[Report] Zhong Yijiang "Freedom, Religion and the Making of the Modern Japanese State"
On June 29, 2012, Dr. Zhong Yijiang gave a presentation entitled "Freedom, Religion and the Making of the Modern Japanese State" at Komaba Campus.
Dr. Zhong, who obtained his PhD from the University of Chicago, is currently a PD fellow in the Asia Research Institute at the National University of Singapore. He has a broad interest in religion and modernity in East Asia. The main topic of presentation was how the separation between church and state in Japan was formed (and deformed) in the process of modernization.
He started his presentation by examining the Meiji Constitution, especially Article 28 which declares freedom of religion in Japan. The separation of church and state was one of the conclusions that modern Western countries have arrived at through the process of their modernization and it was regarded as a necessary feature to be a member of modern society.
In the case of Japan, the biggest problem followed by introducing the separation was how to treat Shinto. If one defines religion as a belief on transcendent and divine matters such as the after-life and gods, Japanese Shinto is obviously a religion. However, if they have to separate Shinto from their government, they also have to separate Tenno from the government---the consequence which surely was unacceptable. The solution to this problem was the sub-classification between the Shinto as public/ritual and the other Shinto as private/religious. Thus, State Shinto became "irreligious." In the presentation, Dr. Zhong paid much attention especially to the political and institutional development, and succeeded in delineating the actual historical process with great subtlety.
After the presentation, a lively discussion including many questions on detail has followed. As a reporter, I want to conclude by mentioning the point which I felt impressive.

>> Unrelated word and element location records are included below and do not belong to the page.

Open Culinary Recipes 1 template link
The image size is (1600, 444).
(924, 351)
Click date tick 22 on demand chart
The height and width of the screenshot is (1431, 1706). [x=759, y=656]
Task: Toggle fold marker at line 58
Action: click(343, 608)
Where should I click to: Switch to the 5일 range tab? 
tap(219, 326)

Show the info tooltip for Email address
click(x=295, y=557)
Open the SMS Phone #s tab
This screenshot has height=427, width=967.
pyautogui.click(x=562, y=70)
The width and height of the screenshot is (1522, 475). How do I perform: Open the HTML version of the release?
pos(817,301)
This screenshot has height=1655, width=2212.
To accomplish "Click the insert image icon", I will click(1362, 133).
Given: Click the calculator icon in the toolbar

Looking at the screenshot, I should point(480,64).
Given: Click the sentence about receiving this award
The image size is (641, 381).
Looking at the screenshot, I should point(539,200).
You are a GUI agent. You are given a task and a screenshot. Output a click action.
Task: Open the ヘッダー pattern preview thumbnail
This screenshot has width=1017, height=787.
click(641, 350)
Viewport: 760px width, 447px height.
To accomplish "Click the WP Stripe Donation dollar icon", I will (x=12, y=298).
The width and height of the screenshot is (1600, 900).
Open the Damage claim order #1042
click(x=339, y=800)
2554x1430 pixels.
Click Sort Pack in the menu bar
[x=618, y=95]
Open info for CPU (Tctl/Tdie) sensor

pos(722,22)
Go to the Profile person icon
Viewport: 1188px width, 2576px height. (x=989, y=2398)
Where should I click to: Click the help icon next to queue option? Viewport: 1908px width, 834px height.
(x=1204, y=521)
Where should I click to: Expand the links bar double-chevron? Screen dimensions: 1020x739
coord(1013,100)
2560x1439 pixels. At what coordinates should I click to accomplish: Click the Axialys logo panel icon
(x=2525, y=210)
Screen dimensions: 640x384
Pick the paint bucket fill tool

Even though ingenious politicians in the era such as Inoue Kowashi have played an important role in creating this system of sub-classification, the system seems no less rhetorical than substantial as long as the public/ritual Shinto claims to be divine and transcendent. It is easy to accuse them of fraud or carelessness from the present point of view, but Dr. Zhong stays cautious not to come to a hasty conclusion. He says that what is important for historians is not a value judgment but a close investigation of the target era's historical context and situation. Obviously, this topic immediately leads us into the argument of relativism. What are required to advance the discussion are, as always, a philosopher's reflection and a historian's scrutiny.